Uno stile confermato dallo stesso Pinardi: «Mi sono sempre tenuto in disparte dalla vita pubblica, eccettuato in quelle occasioni in cui il dovere me lo imponeva». Testimonia don Luigi Losacco, uno dei 40 preti sfornati in cinquant’anni di parrocchia (1912-62): «Pinardi non era antifascista, perché non era “anti” nessuno. Però con il fascismo non ebbe transazioni di sorta». Luigi Federzoni, ministro fascista degli Interni, sentenzia: «C’è quel mons. Pinardi a Torino, che dà noia. Sarebbe bene farlo trasferire».

Giovanni Battista Pinardi nasce il 15 agosto 1880 al «Ciabot dél luv, casolare del lupo» di Castagnole Piemonte (Torino) da una famiglia di agricoltori con sei figli (tre morti in tenera età). Studia dai Salesiani di Borgo San Martino (Alessandria) e in Seminario a Chieri: tra i suoi docenti don Angelo Lorenzo Bartolomasi, poi «vescovo di campo» nella Grande Guerra. Soldato in Artiglieria e poi in Sanità, il 3 luglio 1902 Pinardi è dottore in Teologia e il 28 giugno 1903 è sacerdote con 51 compagni nella chiesa esterna dell’arcivescovado (teatro dell’ordinazione anche di Giuseppe Cafasso, Giovanni Bosco, Federico Albert, Giovanni Maria Boccardo, Pio Brunone Lanteri e Luigi Balbiano). Convittore alla Consolata con don Giuseppe Allamano, viceparroco a Carignano, dal 15 dicembre 1912 è parroco di San Secondo dove inaugura l’illuminazione elettrica. Vescovo ausiliare del cardinale arcivescovo Agostino Richelmy il 24 gennaio 1916, è consacrato dall’altro ausiliare Costanzo Castrale (Richelmy è malato), da Bartolomasi e Gamba.

Pinardi, in parrocchia e in diocesi, favorisce e stimola le ini­ziative sociali: Comitato di azione sociale cattolica, Casa del popolo, Comi­tato per l’emigrazione di cui è presidente, Casa delle Opere cattoliche in cor­so Oporto 11 (oggi corso Mat­teotti), sindacati bianchi. Il 24 aprile 1917 Richelmy lo nomina presidente dell’appena fondato Segretariato della Buona stampa. Il vescovo-parroco intende la buona stampa a tutto tondo: nascono Libreria cattolica, Bollettino parrocchiale, Biblioteche circolanti, Fiere del libro, Crociata antiblasfema. Scandisce: «II giornale socialista arriva anche nei piccoli centri a dire la parola che avvelena i cuori, soffoca la fede, istilla l’odio e la concezione materialistica della vita. Occorre opporre giornale a giornale con tutti i mezzi a disposizione».

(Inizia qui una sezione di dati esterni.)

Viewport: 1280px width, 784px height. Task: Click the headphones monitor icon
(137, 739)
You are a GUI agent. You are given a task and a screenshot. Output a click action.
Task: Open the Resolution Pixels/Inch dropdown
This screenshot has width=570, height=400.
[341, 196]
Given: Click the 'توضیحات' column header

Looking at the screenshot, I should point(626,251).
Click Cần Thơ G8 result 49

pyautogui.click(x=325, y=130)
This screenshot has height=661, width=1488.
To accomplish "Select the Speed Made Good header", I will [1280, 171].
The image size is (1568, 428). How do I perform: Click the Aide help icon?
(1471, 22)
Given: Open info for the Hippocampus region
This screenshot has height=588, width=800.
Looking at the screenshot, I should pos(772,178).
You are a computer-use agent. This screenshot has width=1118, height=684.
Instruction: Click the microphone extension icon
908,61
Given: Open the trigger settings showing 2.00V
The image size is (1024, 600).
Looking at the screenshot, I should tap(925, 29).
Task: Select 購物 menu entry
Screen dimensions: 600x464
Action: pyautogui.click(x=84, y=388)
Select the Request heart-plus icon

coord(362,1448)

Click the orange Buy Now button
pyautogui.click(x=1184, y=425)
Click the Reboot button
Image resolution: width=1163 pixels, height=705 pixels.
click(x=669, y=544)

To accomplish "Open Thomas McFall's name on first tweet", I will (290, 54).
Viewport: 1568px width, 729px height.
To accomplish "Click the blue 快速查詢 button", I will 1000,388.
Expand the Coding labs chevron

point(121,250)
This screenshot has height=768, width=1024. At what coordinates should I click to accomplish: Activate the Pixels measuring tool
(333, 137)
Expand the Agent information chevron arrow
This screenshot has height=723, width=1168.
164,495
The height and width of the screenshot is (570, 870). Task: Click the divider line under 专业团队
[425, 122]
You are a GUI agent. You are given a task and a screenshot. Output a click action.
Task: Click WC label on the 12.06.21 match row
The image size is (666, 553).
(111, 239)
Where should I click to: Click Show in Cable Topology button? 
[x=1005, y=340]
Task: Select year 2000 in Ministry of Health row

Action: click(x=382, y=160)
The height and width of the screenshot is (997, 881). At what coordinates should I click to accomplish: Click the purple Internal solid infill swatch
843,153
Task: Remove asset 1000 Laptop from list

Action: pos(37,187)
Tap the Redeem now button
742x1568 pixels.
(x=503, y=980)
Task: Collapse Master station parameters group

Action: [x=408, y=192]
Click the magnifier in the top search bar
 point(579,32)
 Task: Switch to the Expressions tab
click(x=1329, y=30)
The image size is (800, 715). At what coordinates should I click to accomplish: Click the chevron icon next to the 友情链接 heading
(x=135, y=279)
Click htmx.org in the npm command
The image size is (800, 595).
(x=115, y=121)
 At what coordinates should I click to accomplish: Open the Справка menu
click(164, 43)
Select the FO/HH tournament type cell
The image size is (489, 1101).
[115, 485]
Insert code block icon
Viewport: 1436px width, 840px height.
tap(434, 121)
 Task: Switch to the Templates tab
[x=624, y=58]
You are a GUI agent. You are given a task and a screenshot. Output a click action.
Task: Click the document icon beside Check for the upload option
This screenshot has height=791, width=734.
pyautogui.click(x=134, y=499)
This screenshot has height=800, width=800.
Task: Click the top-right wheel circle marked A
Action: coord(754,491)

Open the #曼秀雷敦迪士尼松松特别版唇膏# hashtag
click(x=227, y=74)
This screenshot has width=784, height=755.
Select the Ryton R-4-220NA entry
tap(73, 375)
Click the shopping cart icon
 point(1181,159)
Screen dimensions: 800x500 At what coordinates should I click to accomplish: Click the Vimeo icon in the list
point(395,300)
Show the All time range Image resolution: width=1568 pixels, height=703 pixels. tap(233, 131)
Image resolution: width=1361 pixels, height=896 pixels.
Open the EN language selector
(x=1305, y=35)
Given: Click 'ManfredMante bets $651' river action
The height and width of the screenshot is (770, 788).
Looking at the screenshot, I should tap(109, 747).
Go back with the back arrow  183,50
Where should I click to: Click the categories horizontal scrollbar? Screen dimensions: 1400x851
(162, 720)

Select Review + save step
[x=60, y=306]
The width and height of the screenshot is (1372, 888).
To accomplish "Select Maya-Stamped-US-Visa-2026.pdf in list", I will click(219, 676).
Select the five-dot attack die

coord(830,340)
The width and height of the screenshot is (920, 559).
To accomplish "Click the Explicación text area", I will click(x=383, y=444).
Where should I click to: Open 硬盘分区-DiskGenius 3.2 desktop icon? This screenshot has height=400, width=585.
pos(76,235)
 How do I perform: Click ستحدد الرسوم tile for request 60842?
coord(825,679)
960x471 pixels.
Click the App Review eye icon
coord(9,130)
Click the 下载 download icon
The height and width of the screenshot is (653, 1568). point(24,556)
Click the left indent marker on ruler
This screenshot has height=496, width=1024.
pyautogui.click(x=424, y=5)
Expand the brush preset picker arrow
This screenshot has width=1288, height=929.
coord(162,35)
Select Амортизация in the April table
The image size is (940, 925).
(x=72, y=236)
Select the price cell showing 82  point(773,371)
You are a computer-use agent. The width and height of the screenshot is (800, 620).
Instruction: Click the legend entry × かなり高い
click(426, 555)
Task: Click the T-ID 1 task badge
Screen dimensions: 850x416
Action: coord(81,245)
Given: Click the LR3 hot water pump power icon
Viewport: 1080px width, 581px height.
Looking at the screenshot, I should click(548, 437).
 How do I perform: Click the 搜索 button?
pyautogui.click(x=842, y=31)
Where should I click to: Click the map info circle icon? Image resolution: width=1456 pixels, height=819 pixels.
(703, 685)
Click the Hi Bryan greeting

Il Segretariato nel 1924 diventa Opera diocesana Buona stampa e Pinardi la presiede fino alla morte nel1962. Intende dotare la diocesi di locali per le attività caritative e apostoliche in corso Matteotti 11: venti mesi di lavori e il 10 aprile 1961 il cardinale Maurilio Fossati benedice il palazzo delle Opere cattoliche.

Nel 1921 don Luigi Sturzo e mons. Pinardi si conoscono e si apprezzano: hanno gli stessi ideali di libertà e verità. Quando è a Torino il segretario Ppi è ospite della parrocchia San Secondo per la notte e per la Messa. Si incontrano al congresso Ppi al teatro Scribe in via Verdi a Torino, che il prete siciliano apre il 12 aprile 1923 con un inno alla libertà e alla democrazia, applaudito dai democratici e bollato da Mussolini  come «discorso di un nemico». Il duce lo costringe alle dimissioni e all’esilio. Diretto a Londra, via Parigi, Sturzo trascorre l’ultima notte italiana, il 25 ottobre 1924, a Torino ospite dell’amico. Il 26 alle 5 e a porte chiuse celebra Messa: la servono i fratelli chierici Cesare e Gio­vanni Battista Bosso, poi rispettivamente parroco di San Gioachino e assistente diocesano della gioventù di Azione Cattolica. Pinardi accompagna Sturzo a Porta Nuova e attende fino alla partenza del treno per Parigi. Quando Mussolini visita Torino nel 1923 e nel 1932, Pinardi manifesta la sua quieta opposizione: suggerisce a Pier Giorgio Frassati il «coprifuoco» per il circolo «Cesare Balbo» e non esce dalla canonica.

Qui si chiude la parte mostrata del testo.